O doente acaba acamado e totalmente dependente de terceiros.
A causa desta terrível doença parece estar numa proteína que pode provocar ínfimas alterações moleculares que acabam num processo de destruição dos neurónios: a proteína p25 que se acumula no cérebro, supõe-se. É uma química do esquecimento em que as memórias de curto prazo armazenadas no cérebro se desvanecem ainda mais rapidamente se houver uma lesão numa região que faz a ligação com o hipocampo; a zona ligada à aprendizagem e memorização é tornada inativa. Ora os cientistas americanos chegaram à conclusão que basta manipular uma proteína do cérebro da clássica Drosophila melanogaster para que este insecto consolide, com uma eficiência dez vezes superior, a sua memória permanente. Com base neste êxito sonham já entrar na bruma da memória perdida dos doentes Alzheimer.
Um gene, de nome creb é o responsável pela produção de duas formas de proteína ligada à memória: a repressora da memória e a ativadora.

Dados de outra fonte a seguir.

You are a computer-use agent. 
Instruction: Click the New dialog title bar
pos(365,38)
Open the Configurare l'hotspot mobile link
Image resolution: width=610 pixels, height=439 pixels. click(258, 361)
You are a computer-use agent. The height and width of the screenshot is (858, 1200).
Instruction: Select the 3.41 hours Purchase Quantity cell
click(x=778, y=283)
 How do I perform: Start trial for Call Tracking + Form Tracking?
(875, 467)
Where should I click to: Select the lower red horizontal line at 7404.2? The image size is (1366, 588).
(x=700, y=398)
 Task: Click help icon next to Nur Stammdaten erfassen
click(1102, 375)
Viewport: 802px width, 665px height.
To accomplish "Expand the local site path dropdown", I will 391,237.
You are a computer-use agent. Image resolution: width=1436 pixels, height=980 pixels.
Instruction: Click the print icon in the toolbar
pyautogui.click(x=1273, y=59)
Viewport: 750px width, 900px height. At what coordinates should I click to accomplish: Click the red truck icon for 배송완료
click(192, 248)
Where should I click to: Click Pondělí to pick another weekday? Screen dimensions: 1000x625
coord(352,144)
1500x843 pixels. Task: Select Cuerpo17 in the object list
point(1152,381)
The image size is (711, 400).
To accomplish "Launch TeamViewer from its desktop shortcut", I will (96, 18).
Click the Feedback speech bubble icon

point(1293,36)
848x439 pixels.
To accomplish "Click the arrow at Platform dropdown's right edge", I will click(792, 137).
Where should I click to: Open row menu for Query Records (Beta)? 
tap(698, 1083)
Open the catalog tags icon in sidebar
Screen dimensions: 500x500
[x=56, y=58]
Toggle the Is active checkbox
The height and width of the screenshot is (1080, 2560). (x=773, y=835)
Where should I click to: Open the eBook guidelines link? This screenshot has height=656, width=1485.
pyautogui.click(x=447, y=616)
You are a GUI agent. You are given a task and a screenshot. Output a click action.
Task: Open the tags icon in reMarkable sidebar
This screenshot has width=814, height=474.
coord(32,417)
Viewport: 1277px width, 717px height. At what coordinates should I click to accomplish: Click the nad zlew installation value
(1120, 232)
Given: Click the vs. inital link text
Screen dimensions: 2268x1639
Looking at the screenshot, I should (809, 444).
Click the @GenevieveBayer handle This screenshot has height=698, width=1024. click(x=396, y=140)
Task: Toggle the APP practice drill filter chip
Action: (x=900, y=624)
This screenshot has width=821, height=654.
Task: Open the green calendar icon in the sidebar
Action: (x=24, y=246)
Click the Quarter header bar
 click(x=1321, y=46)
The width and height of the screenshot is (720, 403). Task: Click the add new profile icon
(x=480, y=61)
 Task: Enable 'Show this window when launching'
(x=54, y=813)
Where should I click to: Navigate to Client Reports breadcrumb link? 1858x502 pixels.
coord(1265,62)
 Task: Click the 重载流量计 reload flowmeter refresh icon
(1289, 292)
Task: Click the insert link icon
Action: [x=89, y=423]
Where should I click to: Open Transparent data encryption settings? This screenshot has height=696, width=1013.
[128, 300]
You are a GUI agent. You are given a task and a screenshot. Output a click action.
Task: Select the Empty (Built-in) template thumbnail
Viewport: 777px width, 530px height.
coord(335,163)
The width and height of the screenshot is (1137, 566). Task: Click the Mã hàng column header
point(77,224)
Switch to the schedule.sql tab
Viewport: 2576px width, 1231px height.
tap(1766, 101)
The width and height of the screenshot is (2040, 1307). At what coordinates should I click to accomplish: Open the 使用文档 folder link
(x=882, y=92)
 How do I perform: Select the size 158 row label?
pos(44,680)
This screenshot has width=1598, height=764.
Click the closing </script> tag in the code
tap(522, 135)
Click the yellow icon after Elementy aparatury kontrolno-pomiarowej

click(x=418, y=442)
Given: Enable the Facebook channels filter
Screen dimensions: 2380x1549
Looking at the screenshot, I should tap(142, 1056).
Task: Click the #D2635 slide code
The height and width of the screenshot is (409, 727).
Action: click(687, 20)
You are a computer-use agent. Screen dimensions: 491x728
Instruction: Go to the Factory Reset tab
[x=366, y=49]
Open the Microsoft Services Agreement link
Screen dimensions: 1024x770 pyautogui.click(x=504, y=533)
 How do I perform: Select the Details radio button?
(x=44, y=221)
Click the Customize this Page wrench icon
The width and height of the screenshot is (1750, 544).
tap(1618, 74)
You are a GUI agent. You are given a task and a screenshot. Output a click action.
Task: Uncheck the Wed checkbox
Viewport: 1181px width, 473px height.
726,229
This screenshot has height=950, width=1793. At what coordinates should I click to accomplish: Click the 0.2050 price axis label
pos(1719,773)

Esta última, quando fabricada em grande quantidade, acelera a formação da memória permanente e as duas proteínas atuam sobre o ADN como reguladoras da função de outros genes implicados na formação da memória. Elas são o sim e o não, mas, na minha modesta opinião, o terceiro excluído, talvez seja uma forma de dosear a composição que se estende ao longo do corredor “sim/não”, pois não entendo como conseguirão os investigadores fazer com que o cérebro só se lembre das coisas que valem a pena serem lembradas (e o que vale a pena para mim, valerá também a pena para outra pessoa?).
Desconheço o estado em que estão as investigações nos tempos atuais. Esta descrição atrás mencionada reporta-se aos anos noventa.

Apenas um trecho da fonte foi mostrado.